Scan the records below for the string "agent" and return every line where it appears.

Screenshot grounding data
· · · · · · ·
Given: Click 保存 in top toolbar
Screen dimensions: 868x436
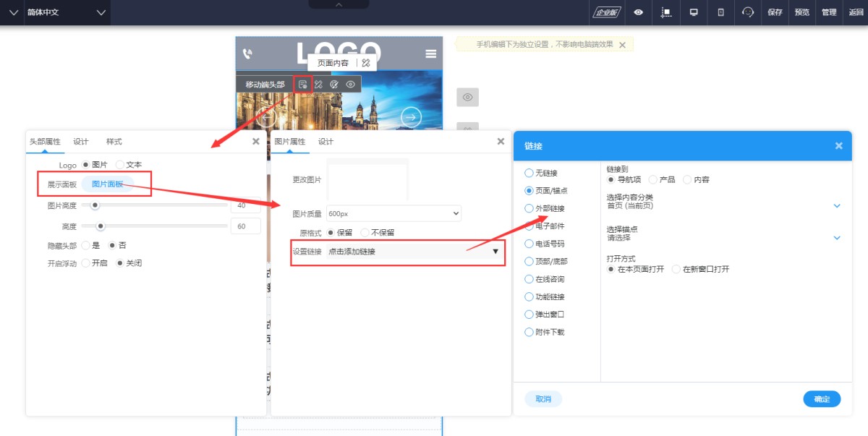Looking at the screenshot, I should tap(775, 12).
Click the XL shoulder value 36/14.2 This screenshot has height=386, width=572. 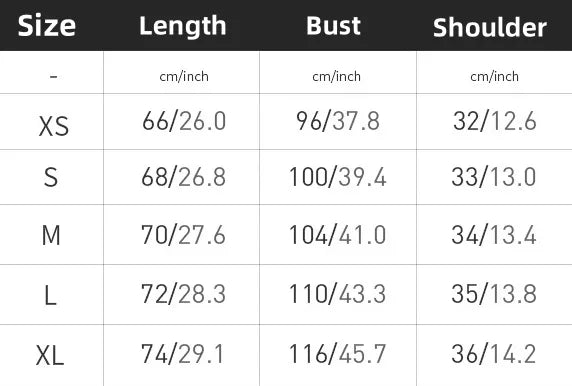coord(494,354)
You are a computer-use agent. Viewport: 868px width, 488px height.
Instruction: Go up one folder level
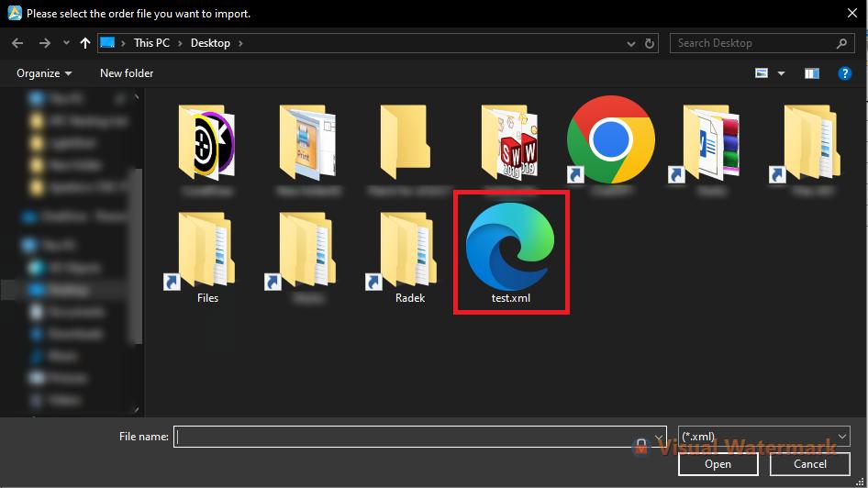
· · · · · · ·
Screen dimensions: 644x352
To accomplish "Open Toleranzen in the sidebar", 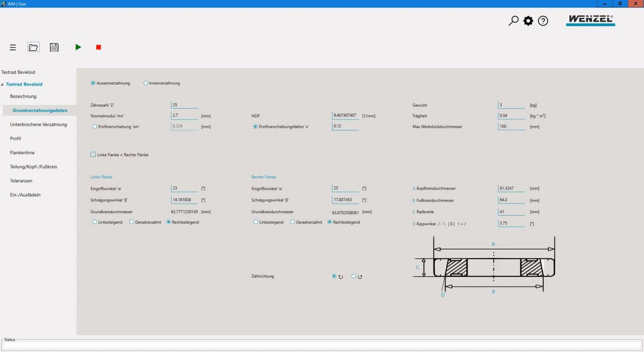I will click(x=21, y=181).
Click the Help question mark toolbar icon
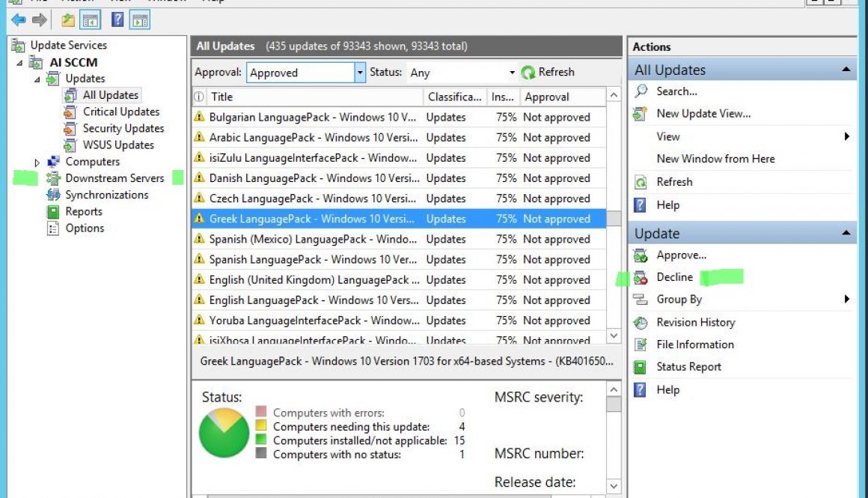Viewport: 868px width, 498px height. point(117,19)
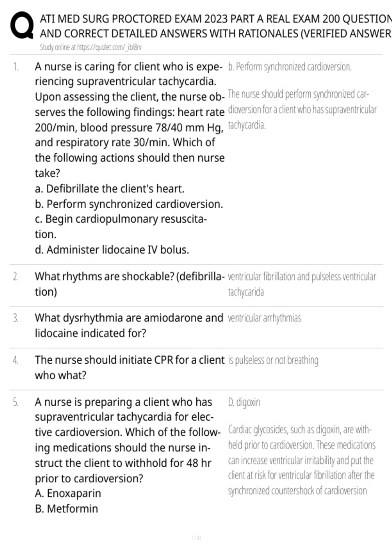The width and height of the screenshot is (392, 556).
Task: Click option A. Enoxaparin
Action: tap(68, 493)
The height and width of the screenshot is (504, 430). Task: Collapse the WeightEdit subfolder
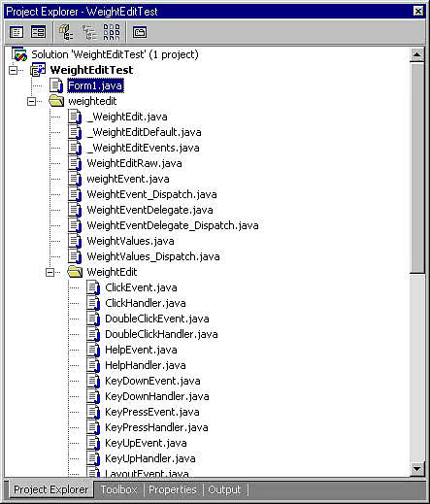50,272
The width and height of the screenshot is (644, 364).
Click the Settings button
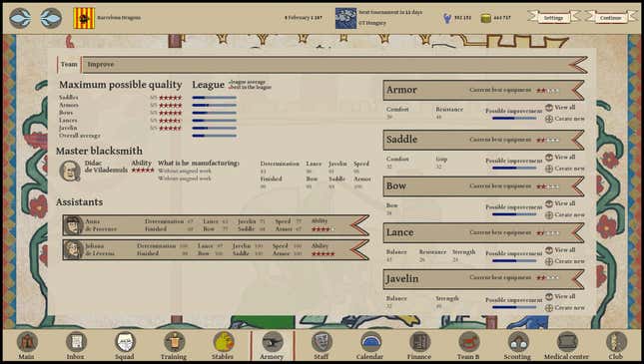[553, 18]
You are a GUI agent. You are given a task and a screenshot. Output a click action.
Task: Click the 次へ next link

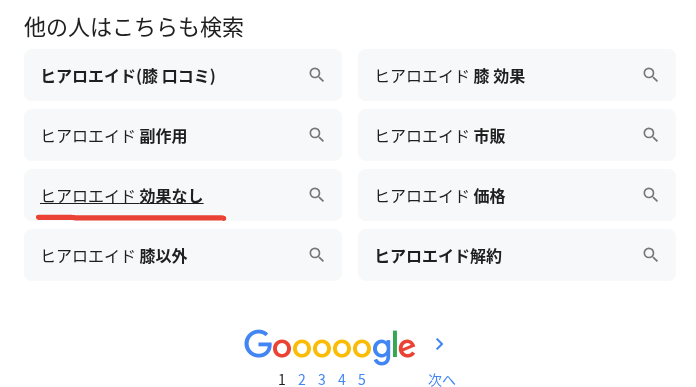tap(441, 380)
· · · · · · ·
RESPONSE TO THE EXERCISE:
You are a computer-use agent. Viewport: 868px width, 488px height.
You are a GUI agent. You are given a task and a screenshot. Output a click action.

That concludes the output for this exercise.